节选段落 -
****************

设备驱动模型框架是linux驱动编程的基础。它通过kobject,kset,ktype等底层数据结构将bus_type, device, device_driver 等高层数据结构组织起来，形成一个层次、分类清晰的驱动模型。优点如下：

1. 代码重用。将对象抽象为总线、驱动、设备三种，各司其职。同一总线的多个驱动使用相同的总线对象。同一驱动可以关联驱动多个设备。

2. 通过sysfs文件系统，清晰了展示内核驱动模型中的层次关系。同时sysfs文件系统还提供了方便的同用户控件交互的接口。

框架

数据结构

Kobject

Kobject是代表驱动模型中的一个对象。总线、驱动、设备都继承了它。（在结构体中包含kobject）。每个kobject在sysfs中表现为一个目录。

每个kobject都有一个parent kobject和所属的kset。Kset就是kobject所属的kset，通过kset的链表可以找到所有属于它的kobject。这些kobject进行uevent操作时，都会调用所属的kset的uevent_ops方法。父kobj，用于表示kobject之间或者kobject和kset，kset之间的在sysfs中的目录结构关系。如果父kobj不存在，并且所属的kset存在的话，则父kobj就是设置为所属的kset的内嵌kobj。因此，注册设备、驱动或者总线的时候如果不指定parent kobj的话，父kobj则会设置为所属的kset的kobj。（todo：最好画图表示关系）

struct kobject {

const char * k_name;

struct kref kref;

struct list_head entry; //连入到所属的kset的list

struct kobject * parent; //父kobj，如果没有父kobj，则使用所属的kset内嵌kobj

struct kset * kset; //所属的kset（如果有的话）

struct kobj_type * ktype; //所属的ktype，如果所属的kset也有ktype，则用kset的ktype。

struct sysfs_dirent * sd;

};

Kest

通过kset可以将kobject组织成一颗层次树。

****************

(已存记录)
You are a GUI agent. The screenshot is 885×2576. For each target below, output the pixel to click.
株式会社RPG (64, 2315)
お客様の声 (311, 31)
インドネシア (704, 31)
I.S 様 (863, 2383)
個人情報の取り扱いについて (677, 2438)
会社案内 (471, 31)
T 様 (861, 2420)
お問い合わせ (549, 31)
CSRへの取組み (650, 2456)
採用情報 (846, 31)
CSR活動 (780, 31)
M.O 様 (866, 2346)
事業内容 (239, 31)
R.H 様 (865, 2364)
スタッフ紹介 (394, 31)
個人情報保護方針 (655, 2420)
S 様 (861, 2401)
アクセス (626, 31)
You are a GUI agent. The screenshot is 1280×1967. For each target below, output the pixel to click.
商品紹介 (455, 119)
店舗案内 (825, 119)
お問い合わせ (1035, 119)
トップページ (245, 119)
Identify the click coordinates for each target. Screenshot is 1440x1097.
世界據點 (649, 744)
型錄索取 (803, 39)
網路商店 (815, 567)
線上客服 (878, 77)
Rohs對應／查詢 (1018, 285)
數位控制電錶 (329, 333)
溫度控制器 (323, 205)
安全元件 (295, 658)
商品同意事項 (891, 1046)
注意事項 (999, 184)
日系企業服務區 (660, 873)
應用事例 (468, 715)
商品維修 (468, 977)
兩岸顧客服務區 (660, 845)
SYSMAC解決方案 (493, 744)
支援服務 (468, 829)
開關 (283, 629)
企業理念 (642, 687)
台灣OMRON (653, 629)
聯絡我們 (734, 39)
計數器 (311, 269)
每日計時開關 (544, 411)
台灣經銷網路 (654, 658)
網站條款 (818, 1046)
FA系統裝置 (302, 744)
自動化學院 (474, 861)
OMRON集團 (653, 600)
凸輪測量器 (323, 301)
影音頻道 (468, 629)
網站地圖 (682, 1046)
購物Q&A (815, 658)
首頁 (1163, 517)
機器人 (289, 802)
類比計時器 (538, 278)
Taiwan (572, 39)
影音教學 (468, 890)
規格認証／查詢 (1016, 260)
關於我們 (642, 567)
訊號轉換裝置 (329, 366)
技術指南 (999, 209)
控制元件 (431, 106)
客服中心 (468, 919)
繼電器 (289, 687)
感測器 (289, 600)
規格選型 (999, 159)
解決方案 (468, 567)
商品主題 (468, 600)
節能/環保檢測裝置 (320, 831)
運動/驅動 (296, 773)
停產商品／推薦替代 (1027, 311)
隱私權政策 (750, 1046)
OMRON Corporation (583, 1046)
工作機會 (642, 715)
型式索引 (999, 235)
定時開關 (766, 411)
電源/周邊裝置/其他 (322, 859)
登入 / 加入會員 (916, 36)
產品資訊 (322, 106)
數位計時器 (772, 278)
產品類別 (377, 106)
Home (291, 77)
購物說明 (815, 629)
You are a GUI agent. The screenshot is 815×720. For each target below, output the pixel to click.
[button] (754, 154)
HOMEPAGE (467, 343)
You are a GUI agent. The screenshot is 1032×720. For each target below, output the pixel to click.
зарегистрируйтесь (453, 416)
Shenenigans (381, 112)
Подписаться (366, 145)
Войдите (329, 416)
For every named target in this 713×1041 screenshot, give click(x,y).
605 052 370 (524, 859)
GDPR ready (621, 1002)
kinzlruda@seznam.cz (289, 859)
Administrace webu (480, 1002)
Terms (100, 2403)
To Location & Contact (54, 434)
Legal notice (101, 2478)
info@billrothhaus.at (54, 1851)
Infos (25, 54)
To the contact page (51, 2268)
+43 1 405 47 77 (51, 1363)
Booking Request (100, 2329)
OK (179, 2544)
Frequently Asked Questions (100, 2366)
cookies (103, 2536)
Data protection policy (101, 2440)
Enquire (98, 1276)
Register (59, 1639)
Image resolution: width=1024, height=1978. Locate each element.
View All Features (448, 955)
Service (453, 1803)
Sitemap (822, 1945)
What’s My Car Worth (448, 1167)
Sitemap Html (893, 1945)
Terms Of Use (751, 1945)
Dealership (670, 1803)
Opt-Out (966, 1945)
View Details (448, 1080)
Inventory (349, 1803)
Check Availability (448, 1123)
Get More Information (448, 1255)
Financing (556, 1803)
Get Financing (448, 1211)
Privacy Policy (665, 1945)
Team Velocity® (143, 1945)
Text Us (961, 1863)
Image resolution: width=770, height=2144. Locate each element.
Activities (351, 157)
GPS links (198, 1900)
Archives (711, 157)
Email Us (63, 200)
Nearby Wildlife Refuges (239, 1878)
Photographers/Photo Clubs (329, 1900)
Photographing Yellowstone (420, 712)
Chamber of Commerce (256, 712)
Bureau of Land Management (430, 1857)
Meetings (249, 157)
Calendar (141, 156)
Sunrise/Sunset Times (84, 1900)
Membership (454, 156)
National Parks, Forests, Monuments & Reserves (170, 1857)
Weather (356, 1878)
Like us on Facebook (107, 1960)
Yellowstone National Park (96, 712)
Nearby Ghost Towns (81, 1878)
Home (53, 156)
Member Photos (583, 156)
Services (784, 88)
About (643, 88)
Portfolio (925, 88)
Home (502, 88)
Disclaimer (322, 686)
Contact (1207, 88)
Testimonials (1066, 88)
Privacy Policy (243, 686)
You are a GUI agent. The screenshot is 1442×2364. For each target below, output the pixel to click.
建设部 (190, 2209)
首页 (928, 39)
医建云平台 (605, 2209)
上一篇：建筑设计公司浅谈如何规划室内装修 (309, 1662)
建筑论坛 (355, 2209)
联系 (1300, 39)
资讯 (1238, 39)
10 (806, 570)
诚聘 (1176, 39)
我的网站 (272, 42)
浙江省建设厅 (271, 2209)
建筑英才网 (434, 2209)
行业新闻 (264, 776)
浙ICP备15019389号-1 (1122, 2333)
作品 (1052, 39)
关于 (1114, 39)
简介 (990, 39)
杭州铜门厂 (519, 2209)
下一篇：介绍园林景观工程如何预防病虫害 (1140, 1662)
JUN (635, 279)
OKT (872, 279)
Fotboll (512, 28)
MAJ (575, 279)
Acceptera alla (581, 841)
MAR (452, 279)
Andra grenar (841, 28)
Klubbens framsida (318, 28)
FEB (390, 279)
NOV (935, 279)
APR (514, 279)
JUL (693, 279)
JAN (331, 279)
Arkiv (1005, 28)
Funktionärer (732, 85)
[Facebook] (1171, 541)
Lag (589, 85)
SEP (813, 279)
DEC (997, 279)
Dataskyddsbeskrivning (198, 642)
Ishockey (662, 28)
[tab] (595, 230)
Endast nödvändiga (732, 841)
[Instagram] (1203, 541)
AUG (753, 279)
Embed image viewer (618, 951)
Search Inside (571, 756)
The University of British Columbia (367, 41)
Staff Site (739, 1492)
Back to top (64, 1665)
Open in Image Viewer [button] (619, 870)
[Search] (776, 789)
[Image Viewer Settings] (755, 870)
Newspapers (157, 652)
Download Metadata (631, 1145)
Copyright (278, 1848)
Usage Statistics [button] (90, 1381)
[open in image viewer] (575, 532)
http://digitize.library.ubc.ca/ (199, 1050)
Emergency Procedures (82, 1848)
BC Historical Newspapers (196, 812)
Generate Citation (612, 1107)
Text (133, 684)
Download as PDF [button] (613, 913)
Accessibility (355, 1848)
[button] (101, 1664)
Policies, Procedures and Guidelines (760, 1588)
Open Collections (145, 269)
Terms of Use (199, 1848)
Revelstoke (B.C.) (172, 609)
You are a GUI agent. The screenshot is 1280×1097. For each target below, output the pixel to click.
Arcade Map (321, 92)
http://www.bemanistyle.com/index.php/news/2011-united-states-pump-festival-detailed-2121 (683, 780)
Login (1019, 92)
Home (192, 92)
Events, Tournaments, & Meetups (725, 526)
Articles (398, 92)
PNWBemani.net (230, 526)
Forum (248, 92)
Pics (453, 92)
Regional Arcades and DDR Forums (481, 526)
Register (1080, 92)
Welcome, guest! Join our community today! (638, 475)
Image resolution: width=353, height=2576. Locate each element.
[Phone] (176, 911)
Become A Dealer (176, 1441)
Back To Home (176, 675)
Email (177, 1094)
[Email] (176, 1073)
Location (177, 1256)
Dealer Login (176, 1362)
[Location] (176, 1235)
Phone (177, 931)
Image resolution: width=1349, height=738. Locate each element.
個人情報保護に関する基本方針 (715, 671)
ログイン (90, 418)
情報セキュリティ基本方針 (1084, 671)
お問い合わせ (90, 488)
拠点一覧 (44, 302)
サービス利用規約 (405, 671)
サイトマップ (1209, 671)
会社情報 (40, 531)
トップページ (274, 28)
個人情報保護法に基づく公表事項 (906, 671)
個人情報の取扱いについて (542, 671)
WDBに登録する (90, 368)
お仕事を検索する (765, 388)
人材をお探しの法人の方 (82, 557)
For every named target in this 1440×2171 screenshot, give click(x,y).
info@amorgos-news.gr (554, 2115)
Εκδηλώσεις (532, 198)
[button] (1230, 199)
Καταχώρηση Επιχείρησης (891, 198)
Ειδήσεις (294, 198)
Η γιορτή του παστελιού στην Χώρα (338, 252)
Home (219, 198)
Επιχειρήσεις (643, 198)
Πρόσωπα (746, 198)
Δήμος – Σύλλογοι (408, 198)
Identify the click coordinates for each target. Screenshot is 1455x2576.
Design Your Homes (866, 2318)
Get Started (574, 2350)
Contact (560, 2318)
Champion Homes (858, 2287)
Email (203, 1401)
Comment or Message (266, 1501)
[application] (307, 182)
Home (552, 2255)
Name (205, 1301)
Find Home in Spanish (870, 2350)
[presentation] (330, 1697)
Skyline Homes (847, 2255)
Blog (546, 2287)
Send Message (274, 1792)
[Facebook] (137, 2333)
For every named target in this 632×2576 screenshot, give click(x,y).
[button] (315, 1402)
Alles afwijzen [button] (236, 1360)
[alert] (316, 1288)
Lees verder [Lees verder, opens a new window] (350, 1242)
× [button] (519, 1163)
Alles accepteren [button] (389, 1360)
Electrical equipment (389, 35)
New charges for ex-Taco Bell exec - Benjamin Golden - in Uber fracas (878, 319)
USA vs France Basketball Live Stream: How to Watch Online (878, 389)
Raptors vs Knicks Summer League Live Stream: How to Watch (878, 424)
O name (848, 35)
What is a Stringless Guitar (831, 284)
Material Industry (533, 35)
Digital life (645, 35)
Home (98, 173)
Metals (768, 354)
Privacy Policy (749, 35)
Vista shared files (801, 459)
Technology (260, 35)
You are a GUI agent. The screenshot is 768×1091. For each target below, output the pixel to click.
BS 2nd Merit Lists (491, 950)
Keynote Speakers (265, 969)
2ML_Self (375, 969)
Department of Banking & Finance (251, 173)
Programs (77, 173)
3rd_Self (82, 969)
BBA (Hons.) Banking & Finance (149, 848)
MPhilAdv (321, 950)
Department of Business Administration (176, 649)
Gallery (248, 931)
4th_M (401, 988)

****************

给定任务 1 -
请输出节选段落中从“struct kref kref;”到“kobj_type * ktype; //所属的ktype，如果所属的kset也有ktype，则用kset的ktype。”之间的原文，两端文字都包括在内，不作任何改动。
给定任务 2 -
根据节选段落回答下列问题：
(a) 设备驱动模型把对象抽象为哪三种？
(b) 每个kobject在sysfs中表现为什么？
(c) kobject进行uevent操作时会调用什么方法？
给定任务 3 -
按照节选段落，注册设备、驱动或总线时如果不指定parent kobj，父kobj为什么会被设为所属kset的kobj？请用一到三句话说明。
这些记录与节选段落毫无关联。

输出结果 1 -
struct kref kref;

struct list_head entry; //连入到所属的kset的list

struct kobject * parent; //父kobj，如果没有父kobj，则使用所属的kset内嵌kobj

struct kset * kset; //所属的kset（如果有的话）

struct kobj_type * ktype; //所属的ktype，如果所属的kset也有ktype，则用kset的ktype。

输出结果 2 -
(a) 总线、驱动、设备。
(b) 一个目录。
(c) 所属kset的uevent_ops方法。

输出结果 3 -
因为按规定，父kobj不存在而所属的kset存在时，父kobj会被设置为所属kset的内嵌kobj。所以注册时不指定parent kobj，父kobj就会设为所属kset的kobj。